A Arte de Espantar Pardais
Ave tinhosa. Finalmente entendi o dito popular "manso que nem pardal de rodoviária". Atrevida, também.
O pardal é uma ave que gosta da zoeira das metrópoles. Pousa nas mesas dos restaurantes e, se o freguês se distrair, surrupia-lhe um pouco da sua ração. Invade quintais, telhados, cozinhas. Por onde passa deixa um rastro de bosta; uma gosma grudenta, que só sai depois de muito esfregar com bucha e sabão. Senti isso nas mãos. Onde tem pardais, outras espécies têm dificuldades de reprodução. Destroem ninhos alheios; atiram ovos e filhotinhos de outras espécies ao chão. São predadores vorazes e, arrisco afirmar, estão no topo da cadeia alimentar. Até o seu canto, raro, é irritante. Sinfonia de pardais, tenham dó! Perdoem-me os corações sensíveis: pardais são uma praga. Não os aceito cagando sobre a minha cabeça. Entre o telhado e o teto do meu tugúrio eles pintavam e bordavam, digo, cagavam e procriavam. Mas tudo tem um fim. Resolvi agir. Com todas as armas que disponho. Guerra é guerra!
Elaborei um plano maquiavélico: compraria uma lata de veneno spray e aplicaria nos vãos, mesmo sabendo que filhotes criavam penas nos ninhos. Melhor assim: Menos pardais sobre mim. Vão se ver comigo, deixa estar, pensei.Fui ao supermercado. Escolhi um veneno forte, com um sorriso sádico. Contei à vendedora as minhas intenções. Ela me aconselhou a não fazer isso. Acho que me tirou de cabeça, por causa de seu instinto materno. Meu coração amoleceu. Desisti do veneno.

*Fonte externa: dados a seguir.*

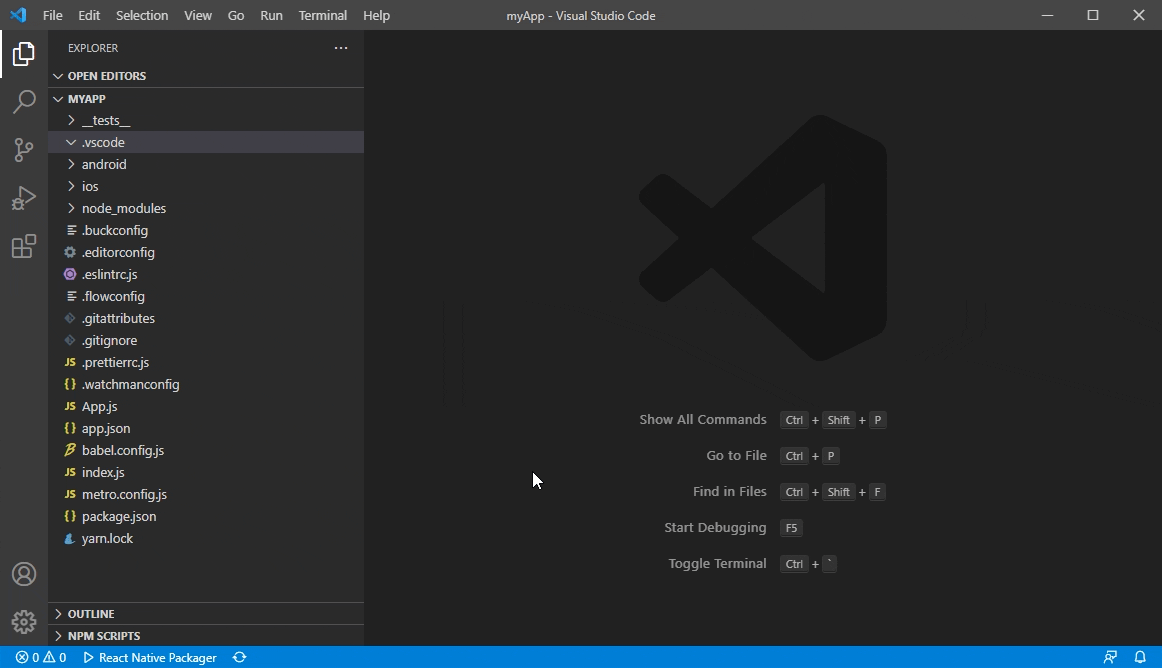Start the React Native Packager from the status bar
Screen dimensions: 1162x668
pos(148,657)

Lembrei-me de um personagem de João Ubaldo Ribeiro, no livro O Sorriso do Lagarto: O personagem odiava tanto os pardais, que pagava um determinado valor por cada ave abatida a quem lhe trouxesse. Ali começou minha ojeriza por esta espécie. Convenhamos, a natureza produz coisa ruim, também, não é mesmo? Vai me dizer, meu caro leitor, que você ama as baratas; os pernilongos que zumbem em seu ouvido e sugam-lhe o sangue e o sono; aquelas ratazanas enormes... Então é preciso separar o joio do trigo, não é mesmo?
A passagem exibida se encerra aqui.